Tatapan Kang Sarpin makin terasa menusuk-nusuk mata saya. Wajahnya keras. Dan saya hanya bisa menarik napas panjang.

“Entah di tempat lain Kang, tetapi di sini saya belum pernah ada orang dikebiri. Keinginanmu sangat ganjil, Kang.”

“Bila tak ada dokter mau mengebiri, saya akan pergi kepada orang lain. Saya tahu di kampung sebelah ada penyabung yang pandai mengebiri ayam aduannya. Saya kira, sebaiknya saya pergi ke sana. Bila penyabung itu bisa mengebiri ayam, maka dia pun harus bisa mengebiri saya. Ya. Besuk, sehabis menjual beras ke pasar ….”

“Jangan Kang,” potong saya. Tatapan Kang Sarpin kembali menusuk mata saya. “Kamu jangan pergi ke tukang sabung ayam. Dokter memang tidak mau mengebiri kamu. Tetapi saya kira dia punya cara lain untuk menolong kamu. Besuk Kang, kamu saya temani pergi ke dokter.”

Wajah Kang Sarpin perlahan mengendur. Pundaknya turun dan napasnya lepas seperti orang baru menurunkan beban berat. Setelah menyalakan rokok Kang Sarpin menyandarkan ke belakang. Tak lama kemudian, setelah minta pengukuhan janji saya untuk mengantarnya ke dokter, Kang Sarpin minta diri. Saya mengantarnya sampai ke pintu. Ketika saya berbalik tiba-tiba sebuah pertanyaan muncul di kepala; apakah Kang Sarpin adalah lelaki yang disebut cucuk senthe? Di kampung ini cucuk senthe adalah sebutan bagi lelaki dengan dorongan birahi meledak-ledak dan liar sehingga yang bersangkutan pun tak bisa mengendalikan diri. Entahlah.

***

SAYA tersadar ketika semua orang bangkit dari tempat duduk masing-masing. Rupanya Modin yang akan memimpin upacara pelepasan jenazah sudah datang. Bahkan keranda sudah diusung oleh empat lelaki yang berdiri di tengah halaman. Kini suasana hening. Dalban yang sejak pagi terus ngoceh, juga diam.

Modin mengawali acara dengan memintakan maaf bagi almarhum kepada semua yang hadir. Modin juga menganjurkan kepada siapa saja yang punya utang piutang dengan Kang Sarpin untuk segera menyelesaikannya dengan para ahli waris. Sebelum doa dibacakan, modin tidak melupakan tradisi kampung kami; meminta semua orang memberi kesaksian tentang jenazah yang hendak dikubur.

“Saudara-saudara, saya meminta kalian bersaksi apakah yang hendak kita kubur ini jenazah orang baik-baik?”

Hening. Orang-orang saling berpandangan dengan sudut mata. Saya melihat Dalban menyikut lelaki di sebelah. “Bagaimana? Sarpin itu tukang main perempuan. Apa harus kita katakan dia orang baik-baik?”

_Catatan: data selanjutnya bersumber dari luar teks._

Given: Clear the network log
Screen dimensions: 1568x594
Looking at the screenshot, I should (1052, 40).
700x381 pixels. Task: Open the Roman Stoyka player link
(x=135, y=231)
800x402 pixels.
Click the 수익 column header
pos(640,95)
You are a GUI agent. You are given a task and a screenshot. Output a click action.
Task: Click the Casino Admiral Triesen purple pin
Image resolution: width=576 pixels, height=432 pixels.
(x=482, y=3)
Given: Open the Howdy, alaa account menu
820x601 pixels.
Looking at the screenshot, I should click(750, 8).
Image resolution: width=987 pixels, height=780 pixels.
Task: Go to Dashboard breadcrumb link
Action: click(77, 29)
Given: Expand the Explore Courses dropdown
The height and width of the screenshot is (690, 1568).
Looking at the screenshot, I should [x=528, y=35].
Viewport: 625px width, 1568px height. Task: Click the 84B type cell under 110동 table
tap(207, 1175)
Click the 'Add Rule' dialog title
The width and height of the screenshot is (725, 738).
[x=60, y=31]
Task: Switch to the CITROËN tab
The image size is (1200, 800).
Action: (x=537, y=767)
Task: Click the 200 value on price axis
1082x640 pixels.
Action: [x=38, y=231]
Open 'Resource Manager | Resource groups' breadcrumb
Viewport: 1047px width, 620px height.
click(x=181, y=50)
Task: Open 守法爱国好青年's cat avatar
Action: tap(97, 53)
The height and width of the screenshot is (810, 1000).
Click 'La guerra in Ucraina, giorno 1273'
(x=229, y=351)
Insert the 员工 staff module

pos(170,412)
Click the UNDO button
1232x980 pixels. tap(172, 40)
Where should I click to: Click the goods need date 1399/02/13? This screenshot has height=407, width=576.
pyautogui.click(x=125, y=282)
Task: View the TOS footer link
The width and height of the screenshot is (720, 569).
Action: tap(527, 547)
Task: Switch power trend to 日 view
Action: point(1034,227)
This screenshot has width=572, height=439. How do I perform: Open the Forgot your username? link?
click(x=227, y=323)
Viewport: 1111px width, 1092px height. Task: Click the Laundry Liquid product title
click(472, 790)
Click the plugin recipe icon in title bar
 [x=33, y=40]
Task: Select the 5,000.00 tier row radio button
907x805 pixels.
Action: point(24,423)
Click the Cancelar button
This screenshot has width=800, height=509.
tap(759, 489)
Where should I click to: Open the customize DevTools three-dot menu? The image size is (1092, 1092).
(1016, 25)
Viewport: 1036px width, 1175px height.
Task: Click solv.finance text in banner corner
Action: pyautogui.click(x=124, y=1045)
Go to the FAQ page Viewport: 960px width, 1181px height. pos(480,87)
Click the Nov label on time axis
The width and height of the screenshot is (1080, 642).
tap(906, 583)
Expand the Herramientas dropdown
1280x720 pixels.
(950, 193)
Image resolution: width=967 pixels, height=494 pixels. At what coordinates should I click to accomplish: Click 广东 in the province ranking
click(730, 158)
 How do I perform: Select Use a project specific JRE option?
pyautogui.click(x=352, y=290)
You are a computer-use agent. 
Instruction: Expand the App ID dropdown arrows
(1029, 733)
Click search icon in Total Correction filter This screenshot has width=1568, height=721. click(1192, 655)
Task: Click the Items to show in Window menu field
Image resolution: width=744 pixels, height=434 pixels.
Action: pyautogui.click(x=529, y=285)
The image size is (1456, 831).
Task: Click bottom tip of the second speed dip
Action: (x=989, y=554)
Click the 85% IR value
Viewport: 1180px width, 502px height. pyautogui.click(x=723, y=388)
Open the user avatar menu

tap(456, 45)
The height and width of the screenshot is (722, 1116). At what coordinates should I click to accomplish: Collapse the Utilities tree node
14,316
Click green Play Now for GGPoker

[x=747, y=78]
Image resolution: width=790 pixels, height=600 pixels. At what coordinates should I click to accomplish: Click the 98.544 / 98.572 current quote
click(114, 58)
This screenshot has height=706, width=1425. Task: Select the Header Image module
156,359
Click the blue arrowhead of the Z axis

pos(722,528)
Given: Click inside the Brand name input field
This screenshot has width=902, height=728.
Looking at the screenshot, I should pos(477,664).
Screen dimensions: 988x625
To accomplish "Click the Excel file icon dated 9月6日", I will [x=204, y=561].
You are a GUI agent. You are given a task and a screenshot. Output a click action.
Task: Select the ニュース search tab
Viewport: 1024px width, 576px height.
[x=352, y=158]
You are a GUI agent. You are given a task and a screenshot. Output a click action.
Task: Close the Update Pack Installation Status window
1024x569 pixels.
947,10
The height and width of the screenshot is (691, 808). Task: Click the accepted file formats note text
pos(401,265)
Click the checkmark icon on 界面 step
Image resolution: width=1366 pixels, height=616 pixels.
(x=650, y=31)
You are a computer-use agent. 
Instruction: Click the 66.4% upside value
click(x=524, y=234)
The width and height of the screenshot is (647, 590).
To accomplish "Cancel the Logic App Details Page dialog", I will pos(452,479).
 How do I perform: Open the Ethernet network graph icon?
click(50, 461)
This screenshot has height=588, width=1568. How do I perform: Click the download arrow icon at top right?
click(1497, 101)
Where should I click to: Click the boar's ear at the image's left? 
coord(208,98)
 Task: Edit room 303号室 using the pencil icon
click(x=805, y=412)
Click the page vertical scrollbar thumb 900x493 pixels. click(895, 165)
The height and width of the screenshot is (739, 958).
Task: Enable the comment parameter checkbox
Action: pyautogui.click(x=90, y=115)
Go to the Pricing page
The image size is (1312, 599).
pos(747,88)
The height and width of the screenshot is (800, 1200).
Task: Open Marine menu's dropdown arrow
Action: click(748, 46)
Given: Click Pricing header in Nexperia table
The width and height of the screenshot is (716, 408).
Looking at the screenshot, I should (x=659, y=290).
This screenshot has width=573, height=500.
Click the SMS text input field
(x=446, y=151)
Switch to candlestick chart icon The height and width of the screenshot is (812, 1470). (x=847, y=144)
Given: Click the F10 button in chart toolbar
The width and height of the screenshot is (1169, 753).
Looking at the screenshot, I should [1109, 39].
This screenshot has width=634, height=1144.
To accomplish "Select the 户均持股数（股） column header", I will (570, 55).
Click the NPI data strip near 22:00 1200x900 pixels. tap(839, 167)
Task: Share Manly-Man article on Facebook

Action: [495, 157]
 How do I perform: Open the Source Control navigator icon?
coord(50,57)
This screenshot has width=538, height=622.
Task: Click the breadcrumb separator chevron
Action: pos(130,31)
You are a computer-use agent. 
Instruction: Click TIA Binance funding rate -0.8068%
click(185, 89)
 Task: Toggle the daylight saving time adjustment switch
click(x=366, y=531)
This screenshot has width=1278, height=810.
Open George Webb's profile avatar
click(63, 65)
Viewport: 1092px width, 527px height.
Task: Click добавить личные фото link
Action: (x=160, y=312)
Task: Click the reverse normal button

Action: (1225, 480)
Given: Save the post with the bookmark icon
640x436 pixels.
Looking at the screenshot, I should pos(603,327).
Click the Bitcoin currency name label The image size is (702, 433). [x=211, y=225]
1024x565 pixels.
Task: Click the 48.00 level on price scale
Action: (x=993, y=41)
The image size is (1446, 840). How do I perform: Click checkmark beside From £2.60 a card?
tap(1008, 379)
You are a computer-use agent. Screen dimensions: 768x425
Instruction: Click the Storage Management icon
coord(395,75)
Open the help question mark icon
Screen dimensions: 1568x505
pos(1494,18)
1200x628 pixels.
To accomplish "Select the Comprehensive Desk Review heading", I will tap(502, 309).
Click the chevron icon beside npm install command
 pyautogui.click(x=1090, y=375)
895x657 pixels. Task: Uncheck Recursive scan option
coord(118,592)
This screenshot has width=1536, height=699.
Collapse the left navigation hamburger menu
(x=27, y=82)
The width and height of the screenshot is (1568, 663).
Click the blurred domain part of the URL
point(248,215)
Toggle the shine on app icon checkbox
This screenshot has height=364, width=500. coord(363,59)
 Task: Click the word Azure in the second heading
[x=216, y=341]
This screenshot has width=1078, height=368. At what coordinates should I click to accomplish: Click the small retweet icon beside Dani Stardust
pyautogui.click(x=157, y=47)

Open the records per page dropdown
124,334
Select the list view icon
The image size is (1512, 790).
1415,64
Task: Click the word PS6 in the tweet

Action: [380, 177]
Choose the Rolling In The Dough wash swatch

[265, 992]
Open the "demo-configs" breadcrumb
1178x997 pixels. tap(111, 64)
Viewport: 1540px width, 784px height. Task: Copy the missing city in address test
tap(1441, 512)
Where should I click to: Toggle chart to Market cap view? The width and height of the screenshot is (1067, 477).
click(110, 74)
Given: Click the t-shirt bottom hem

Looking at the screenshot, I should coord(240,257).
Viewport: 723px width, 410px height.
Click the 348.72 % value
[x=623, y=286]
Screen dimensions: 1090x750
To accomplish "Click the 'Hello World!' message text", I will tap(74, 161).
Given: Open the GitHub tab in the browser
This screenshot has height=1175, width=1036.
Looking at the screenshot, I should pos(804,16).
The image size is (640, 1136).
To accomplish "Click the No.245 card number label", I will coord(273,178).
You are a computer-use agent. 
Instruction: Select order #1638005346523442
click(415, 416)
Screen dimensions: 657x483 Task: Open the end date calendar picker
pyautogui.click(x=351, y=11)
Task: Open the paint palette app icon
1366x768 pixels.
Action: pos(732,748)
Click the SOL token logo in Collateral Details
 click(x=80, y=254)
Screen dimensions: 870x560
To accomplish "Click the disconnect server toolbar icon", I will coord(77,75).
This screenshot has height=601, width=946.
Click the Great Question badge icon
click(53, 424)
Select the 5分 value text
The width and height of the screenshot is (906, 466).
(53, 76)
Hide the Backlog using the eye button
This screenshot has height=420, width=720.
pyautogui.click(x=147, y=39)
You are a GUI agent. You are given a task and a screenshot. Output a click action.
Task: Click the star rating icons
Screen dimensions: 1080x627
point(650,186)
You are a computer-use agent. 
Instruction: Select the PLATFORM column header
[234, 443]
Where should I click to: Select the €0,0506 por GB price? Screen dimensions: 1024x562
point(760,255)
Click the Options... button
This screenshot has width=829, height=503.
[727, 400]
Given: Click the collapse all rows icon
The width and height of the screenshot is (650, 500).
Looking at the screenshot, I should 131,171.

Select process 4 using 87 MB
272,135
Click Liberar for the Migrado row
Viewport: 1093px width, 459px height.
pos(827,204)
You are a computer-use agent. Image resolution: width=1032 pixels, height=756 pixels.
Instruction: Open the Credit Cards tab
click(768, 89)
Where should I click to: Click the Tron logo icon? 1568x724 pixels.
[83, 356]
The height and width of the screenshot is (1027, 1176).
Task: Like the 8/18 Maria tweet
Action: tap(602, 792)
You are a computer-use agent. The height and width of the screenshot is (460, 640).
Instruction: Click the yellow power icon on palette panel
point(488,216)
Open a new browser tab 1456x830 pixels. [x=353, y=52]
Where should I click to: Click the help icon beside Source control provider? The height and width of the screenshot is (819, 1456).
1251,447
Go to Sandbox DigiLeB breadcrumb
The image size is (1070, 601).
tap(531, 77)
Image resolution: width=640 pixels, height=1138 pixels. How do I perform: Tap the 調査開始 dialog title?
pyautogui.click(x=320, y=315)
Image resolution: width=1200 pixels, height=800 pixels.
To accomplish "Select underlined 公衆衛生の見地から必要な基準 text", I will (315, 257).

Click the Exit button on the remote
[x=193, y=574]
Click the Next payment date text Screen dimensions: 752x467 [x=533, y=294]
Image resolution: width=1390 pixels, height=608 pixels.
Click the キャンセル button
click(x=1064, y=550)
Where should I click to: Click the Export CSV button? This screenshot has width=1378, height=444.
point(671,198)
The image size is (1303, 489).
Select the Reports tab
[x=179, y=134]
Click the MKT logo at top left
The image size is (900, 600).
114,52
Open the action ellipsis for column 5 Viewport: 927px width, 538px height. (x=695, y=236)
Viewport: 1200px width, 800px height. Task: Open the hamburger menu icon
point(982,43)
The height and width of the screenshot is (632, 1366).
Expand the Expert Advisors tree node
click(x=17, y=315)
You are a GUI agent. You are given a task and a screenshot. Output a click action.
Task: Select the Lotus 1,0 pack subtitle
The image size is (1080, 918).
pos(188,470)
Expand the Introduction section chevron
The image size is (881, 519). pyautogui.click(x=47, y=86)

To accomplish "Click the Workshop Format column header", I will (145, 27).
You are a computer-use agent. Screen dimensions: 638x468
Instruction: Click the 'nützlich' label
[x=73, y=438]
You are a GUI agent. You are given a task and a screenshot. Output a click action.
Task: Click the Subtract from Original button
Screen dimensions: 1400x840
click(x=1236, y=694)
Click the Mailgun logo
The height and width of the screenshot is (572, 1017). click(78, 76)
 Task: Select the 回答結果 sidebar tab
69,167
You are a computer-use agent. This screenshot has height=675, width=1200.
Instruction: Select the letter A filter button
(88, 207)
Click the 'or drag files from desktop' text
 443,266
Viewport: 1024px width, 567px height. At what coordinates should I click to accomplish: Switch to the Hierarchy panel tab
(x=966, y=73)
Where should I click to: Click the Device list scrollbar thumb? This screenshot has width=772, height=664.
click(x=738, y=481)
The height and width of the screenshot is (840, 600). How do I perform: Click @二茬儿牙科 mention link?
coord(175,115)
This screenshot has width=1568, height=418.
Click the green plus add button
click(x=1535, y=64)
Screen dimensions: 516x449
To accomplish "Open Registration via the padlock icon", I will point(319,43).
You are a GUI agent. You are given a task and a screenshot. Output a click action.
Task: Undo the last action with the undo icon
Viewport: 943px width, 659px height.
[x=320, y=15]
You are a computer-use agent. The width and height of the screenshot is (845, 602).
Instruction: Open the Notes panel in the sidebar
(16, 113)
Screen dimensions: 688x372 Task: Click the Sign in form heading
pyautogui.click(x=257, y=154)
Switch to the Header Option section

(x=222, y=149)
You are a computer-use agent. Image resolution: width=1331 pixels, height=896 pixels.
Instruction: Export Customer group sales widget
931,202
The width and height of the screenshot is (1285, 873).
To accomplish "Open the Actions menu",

Masih hening. Saya merasa semua orang menanggung beban rasa pakewuh, serba salah. Maka Modin mengulang pertanyaannya, apakah yang hendak dimakamkan adalah jenazah orang baik-baik. Sepi. Anehnya tiba-tiba saya merasa mulut saya bergerak.

“Baik!”

Suara saya yang keluar serta merta bergema dalam kelengangan. Saya melihat semua orang juga Modin, tertegun lalu menatap saya. Entahlah, saat itu saya bisa menyambut tatapan mereka dengan senyum.

Keranda bergerak bersama langkah empat lelaki yang memikulnya. Bersama orang banyak yang berjalan sambil bergurau, saya ikut mengantar Kang Sarpin ke kuburan. Saya tak menyesal dengan persaksian saya. Di mata saya seorang lelaki yang di ujung hidupnya sempat bercita-cita jadi wong bener adalah orang baik. Entahlah bagi orang lain, entah pula bagi Tuhan.